- **Work to be completed**:
Convert the lines from the one containing "You are a GUI" through the one containing "The width and", inclusive, into a JSON list of strings with one string per line and blank lines omitted.

- **Data for this task**:

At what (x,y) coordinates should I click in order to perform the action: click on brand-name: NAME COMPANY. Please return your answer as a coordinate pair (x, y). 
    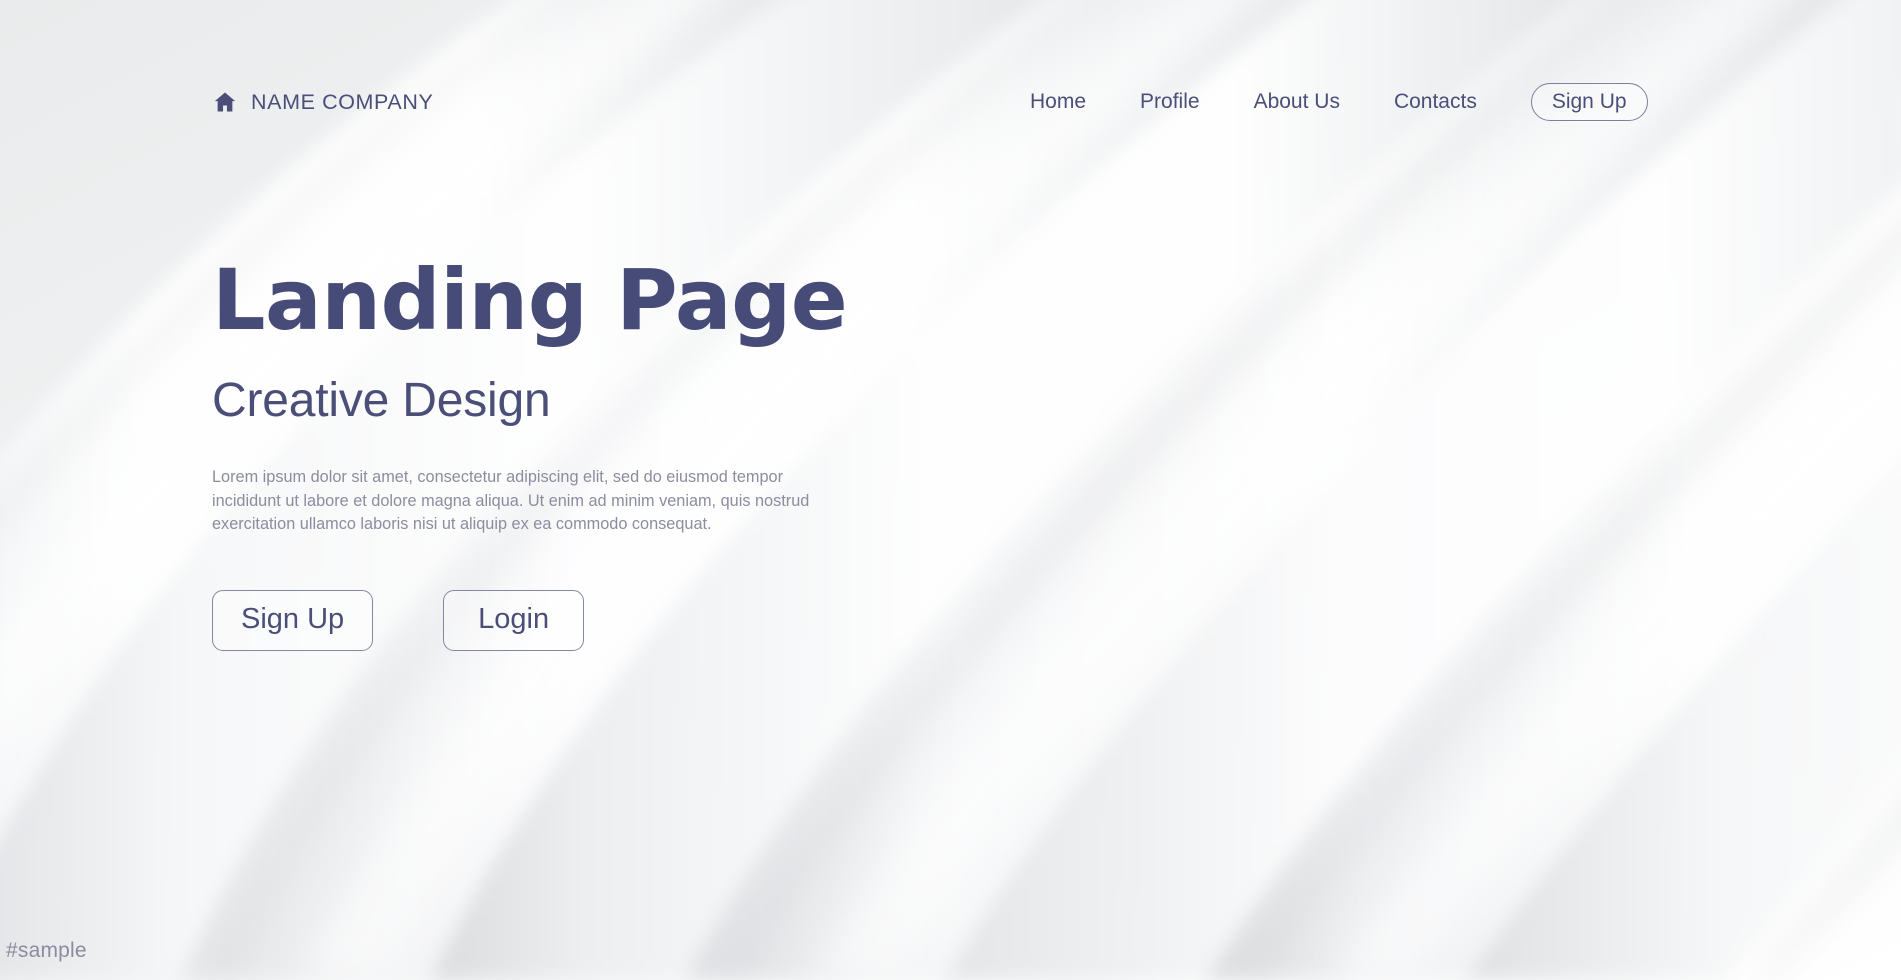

...

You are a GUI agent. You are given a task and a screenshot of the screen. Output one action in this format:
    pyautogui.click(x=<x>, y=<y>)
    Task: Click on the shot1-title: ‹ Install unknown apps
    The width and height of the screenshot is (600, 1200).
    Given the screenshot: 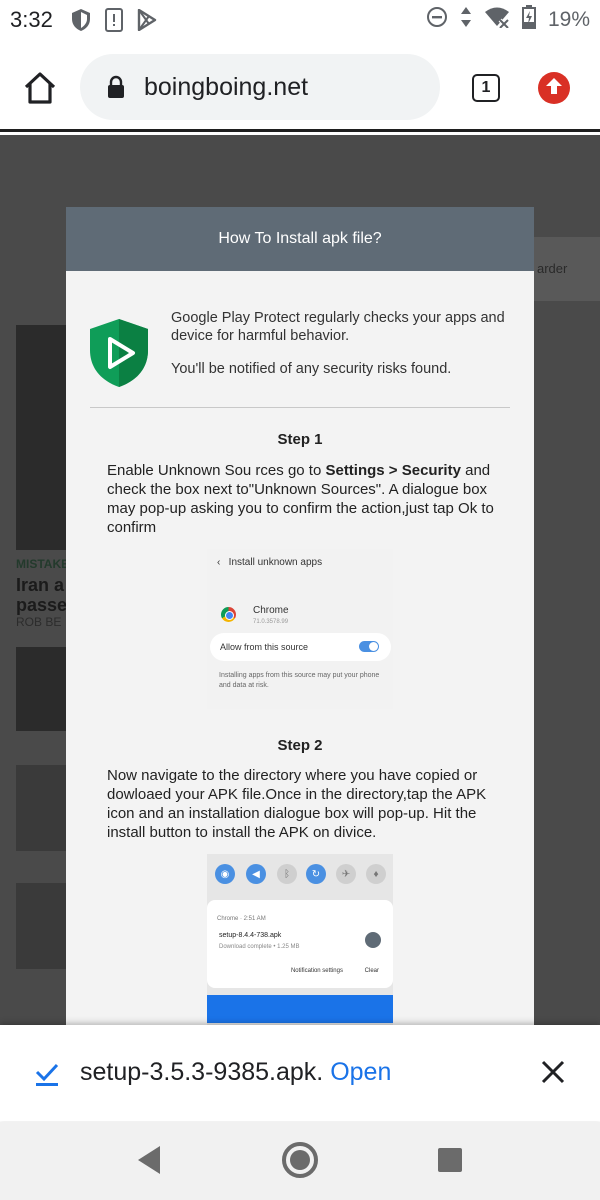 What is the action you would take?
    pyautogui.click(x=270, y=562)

- **Exercise answer**:
[
  "You are a GUI agent. You are given a task and a screenshot of the screen. Output one action in this format:",
  "    pyautogui.click(x=<x>, y=<y>)",
  "    Task: Click on the shot1-title: ‹ Install unknown apps",
  "    The width and height of the screenshot is (600, 1200)."
]